Sebagai informasi, WN China bernama Mister Wang dilaporkan ke Polda Sulawesi Tenggara atas dugaan kepemilikan KTP palsu. Laporan itu disampaikan oleh seorang warga bernama Irwan di Polda Sultra akhir April 2020 lalu.

Pada Senin (5/5/2020), seharusnya Mister Wang diperiksa penyidik polda setempat namun ia tidak memenuhi panggilan tersebut.

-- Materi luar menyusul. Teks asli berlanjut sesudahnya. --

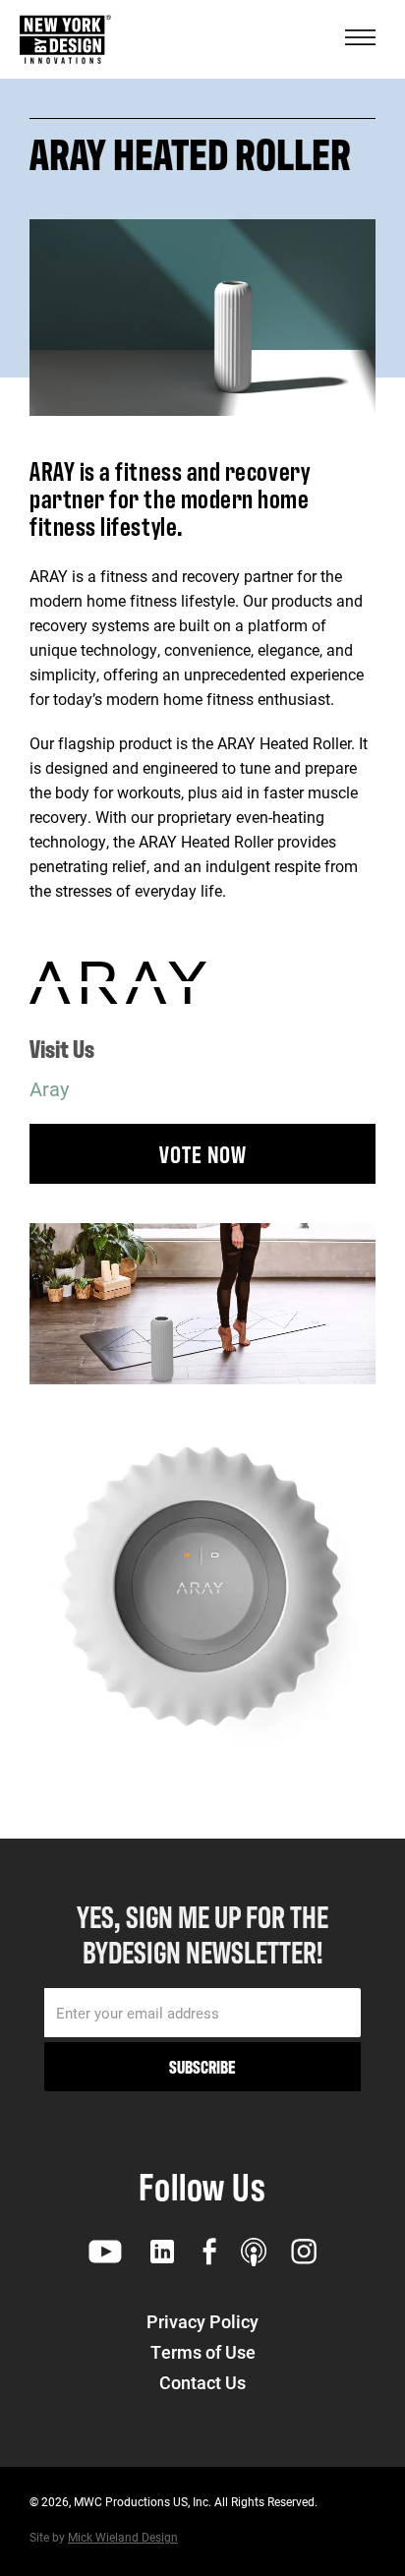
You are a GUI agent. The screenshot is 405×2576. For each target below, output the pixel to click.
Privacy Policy (202, 2321)
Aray (49, 1088)
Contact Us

Dalam KTP elektronik yang diduga palsu itu, Mister Wang tercatat dengan nama Wawan Saputra Razak, berjenis kelamin pria, lahir di Provinsi Shanxi, China tahun 1964 dan beralamat di Jalan Sao-sao, Kelurahan Bende, Kecamatan Kadia, Kota Kendari.

Kepala Sub Direktorat III Direktorat Reserse dan Kriminal Umum (Ditreskrimum) Kepolisian Daerah (Polda) Sulawesi Tenggara ( Sultra) Kompol Singgih mengatakan, laporan terhadap Mister Wang dilakukan oleh Bintara Pembina Desa (Babinsa) Koramil Konawe Utara.

Dugaan pemalsuan KTP yang dilakukan Mister Wang itu terungkap saat anggota Babinsa itu sedang melakukan pendataan terhadap orang asing.

"W lalu memberikan KTP-nya dengan identitas W. Babinsa tersebut langsung melaporkan ke Polda Sultra," ungkap Singgih.

Sejauh ini, pihaknya baru memeriksa pelapor dan Dinas Kependudukan dan Catatan Sipil Kota Kendari.

"Kami sudah mengklarifikasi dan pengecekan data di Dinas Kependudukan dan Catatan Sipil, W ini tidak terdaftar," tegas Singgih.

Namun, Wang tidak datang karena alasan tidak bisa keluar daerah setelah pemda setempat menutup perbatasan wilayah kabupaten.

Kompol Singgih menyatakan, sudah membuat surat panggilan yang bisa dijadikan pegangan terlapor untuk melewati perbatasan.

Atas kepemilikan KTP Palsu, Mister Wang diduga melanggar Pasal 264 KUHP dan Undang-undang nomor 24 tahun 2015 tentang Administrasi Kependudukan.